INSTRUCTIONS TO FOLLOW >> Go to the line holding "Screen dimensions: 168x299" in the data below. Return it and each line after it through the last, exactly, and skip the pictures.

TASK MATERIAL >>
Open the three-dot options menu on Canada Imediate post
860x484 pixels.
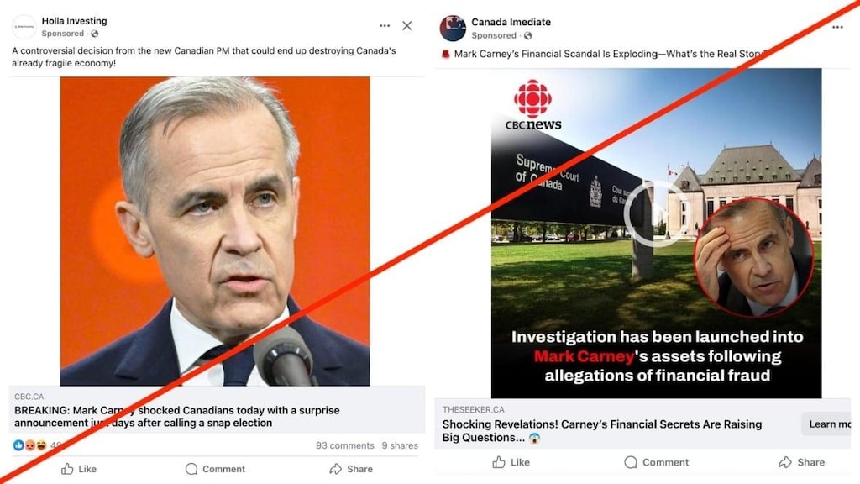click(837, 28)
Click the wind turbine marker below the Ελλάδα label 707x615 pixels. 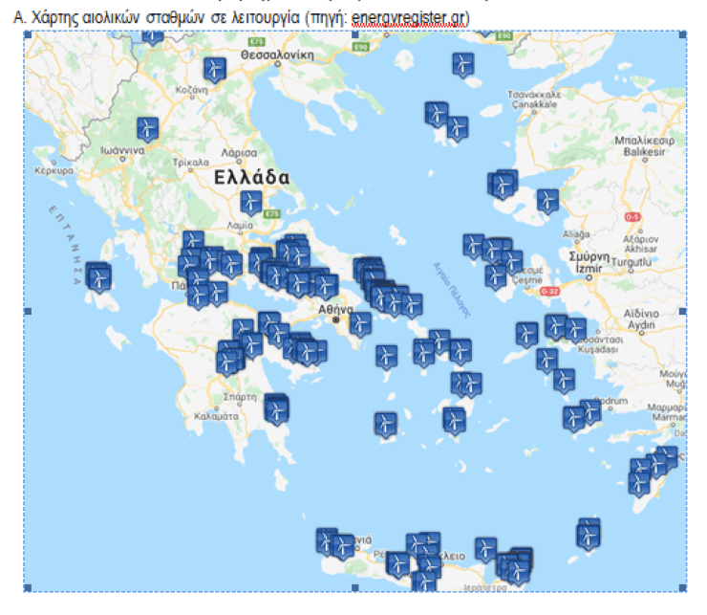click(x=250, y=201)
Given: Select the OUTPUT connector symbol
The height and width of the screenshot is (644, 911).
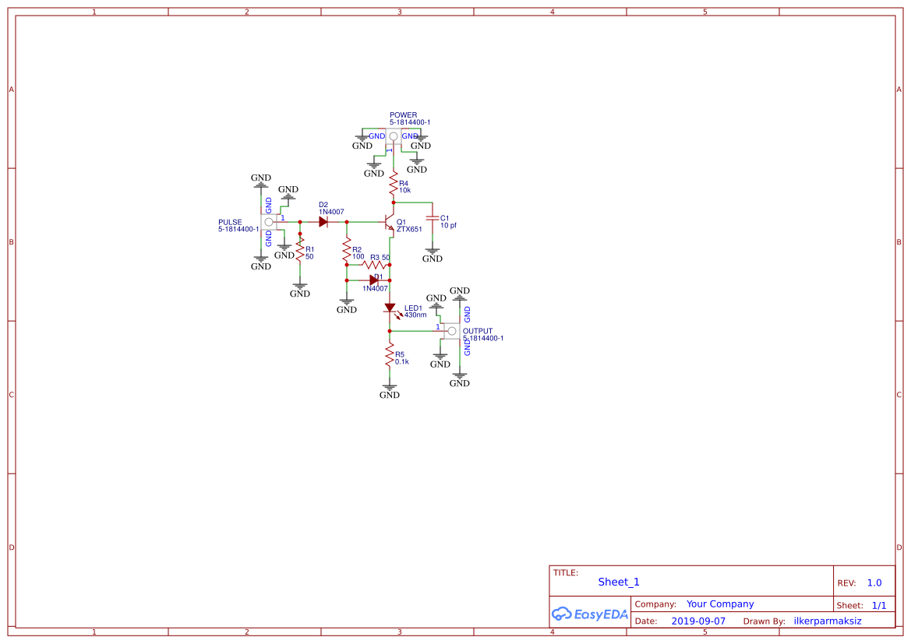Looking at the screenshot, I should pyautogui.click(x=452, y=329).
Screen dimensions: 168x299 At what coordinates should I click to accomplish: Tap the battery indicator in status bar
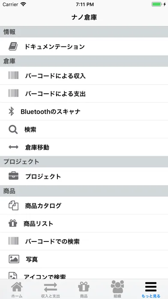[156, 4]
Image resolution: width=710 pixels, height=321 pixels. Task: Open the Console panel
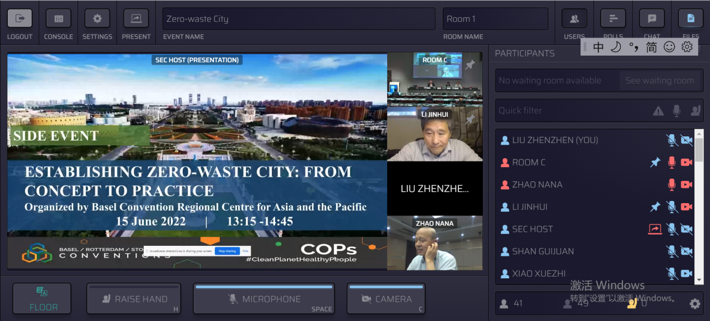pos(58,19)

ANSWER AREA >>
Screen dimensions: 168x299 At what coordinates should I click to accomplish: Tap the battery indicator in status bar
[156, 4]
Image resolution: width=710 pixels, height=321 pixels. Task: Open the Console panel
pos(58,19)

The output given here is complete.